• Task details: Under this line are the records; write out word for word the part that begins at the line containing "This screenshot has height=734, width=1030." and ends at the line containing "Click the headset support icon", and no more.

Stored items

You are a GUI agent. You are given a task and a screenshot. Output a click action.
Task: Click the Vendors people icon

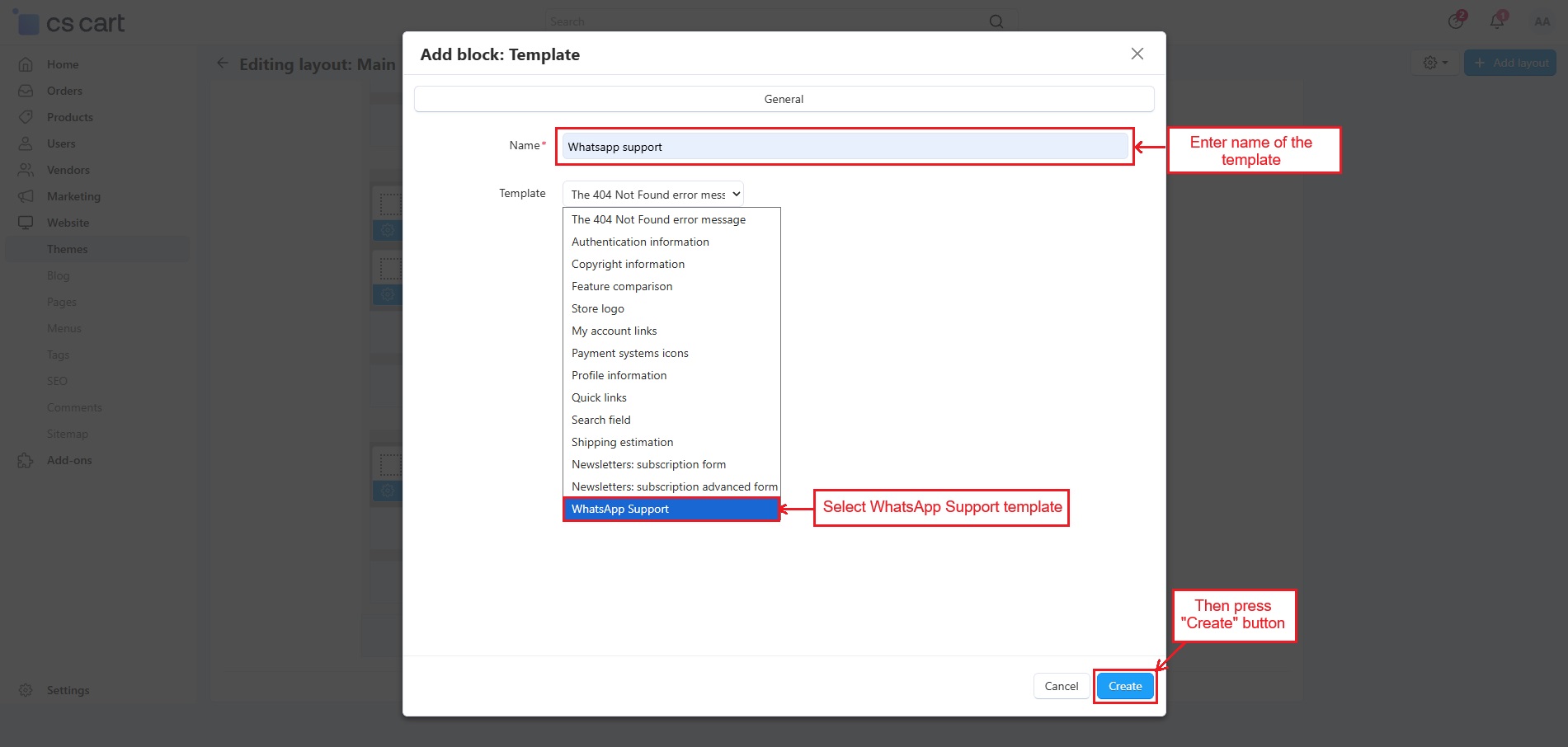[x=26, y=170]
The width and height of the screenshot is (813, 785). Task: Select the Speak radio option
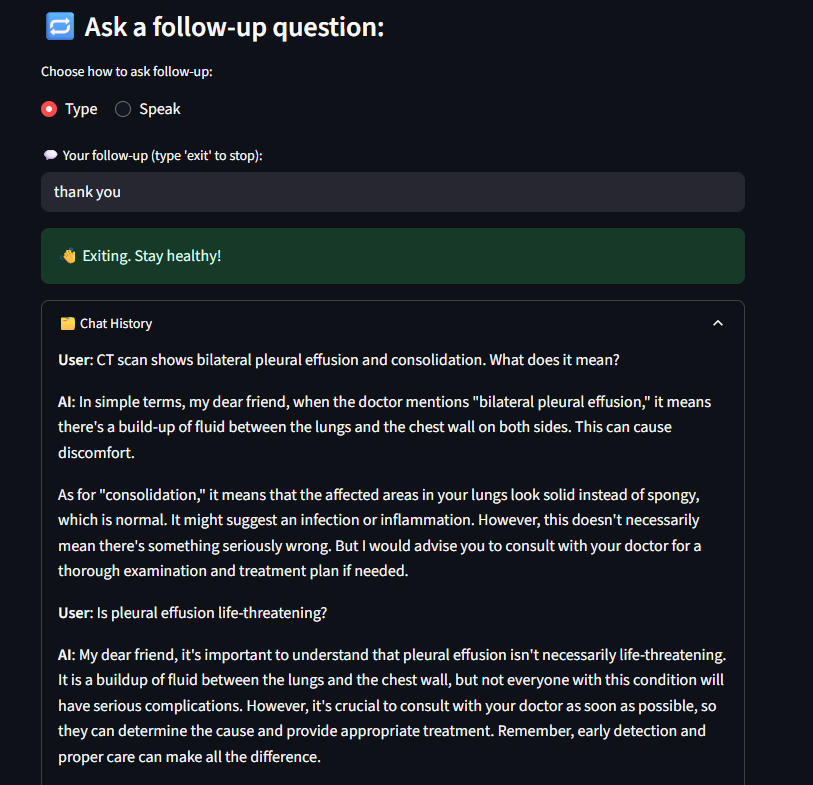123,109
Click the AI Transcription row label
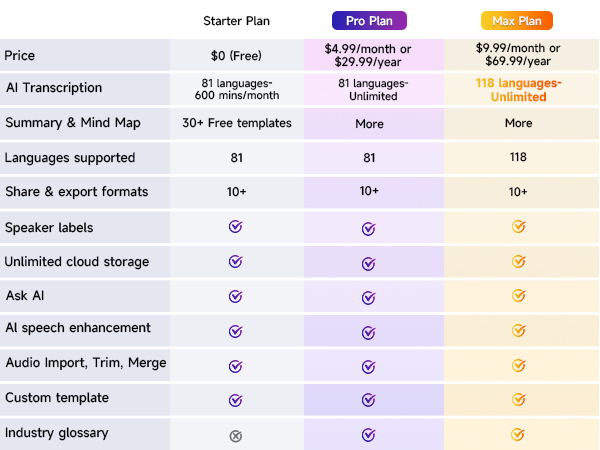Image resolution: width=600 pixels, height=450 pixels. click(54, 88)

...

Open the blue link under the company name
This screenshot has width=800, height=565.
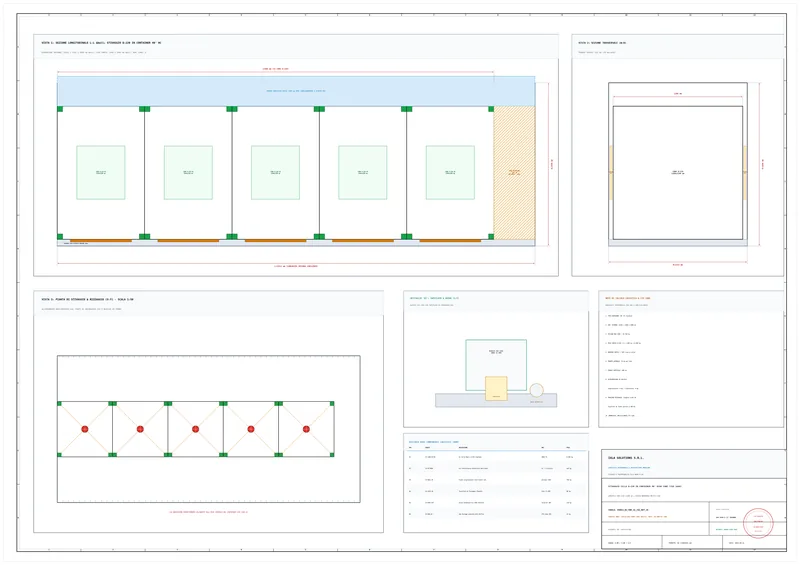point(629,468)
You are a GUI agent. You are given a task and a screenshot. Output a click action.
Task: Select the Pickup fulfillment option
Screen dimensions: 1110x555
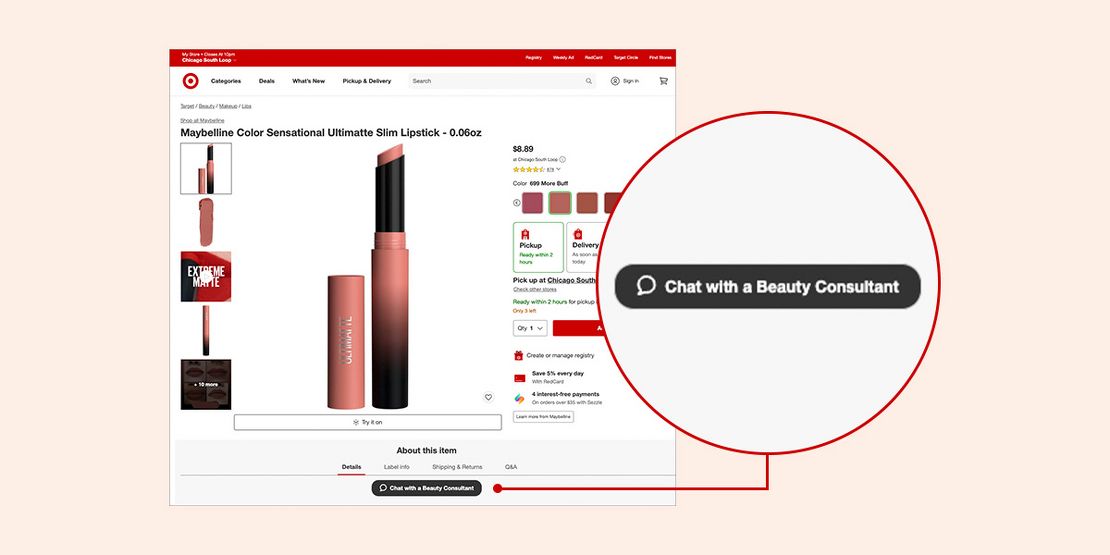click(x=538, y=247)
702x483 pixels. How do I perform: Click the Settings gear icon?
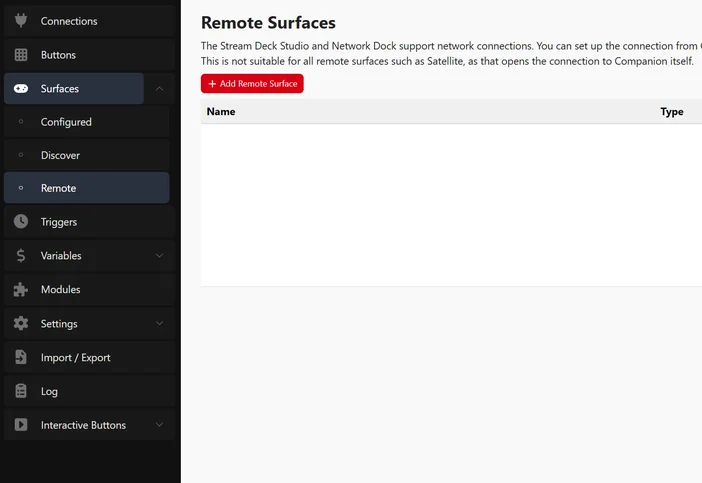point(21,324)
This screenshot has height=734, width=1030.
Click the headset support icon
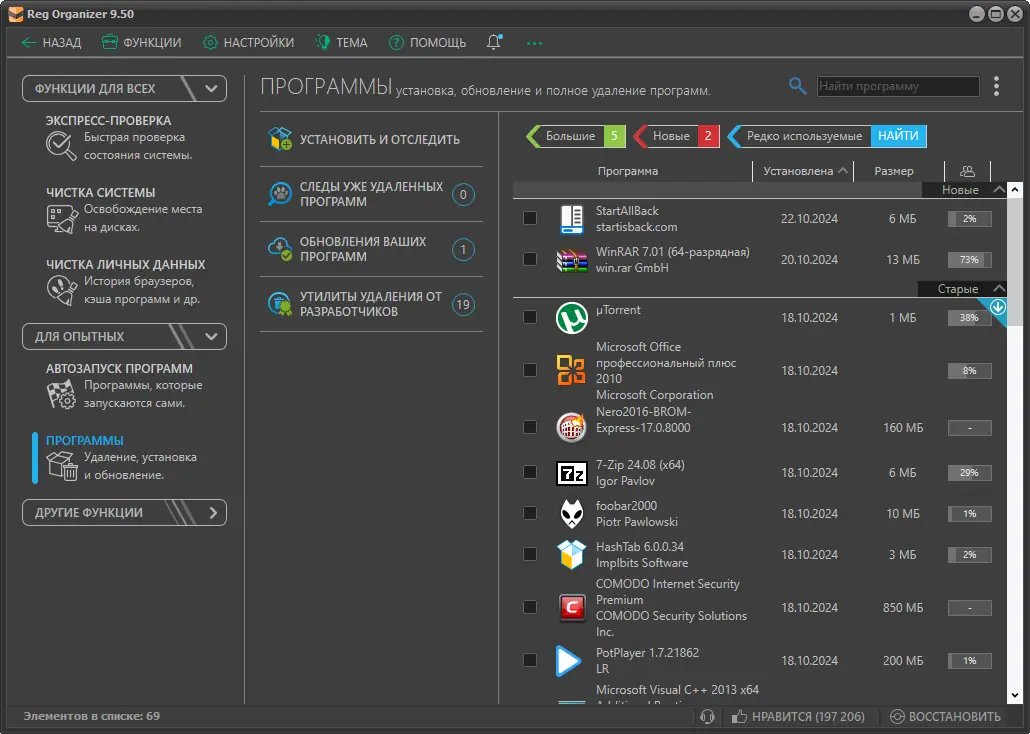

• Result of this task:
This screenshot has height=734, width=1030.
Click the headset support icon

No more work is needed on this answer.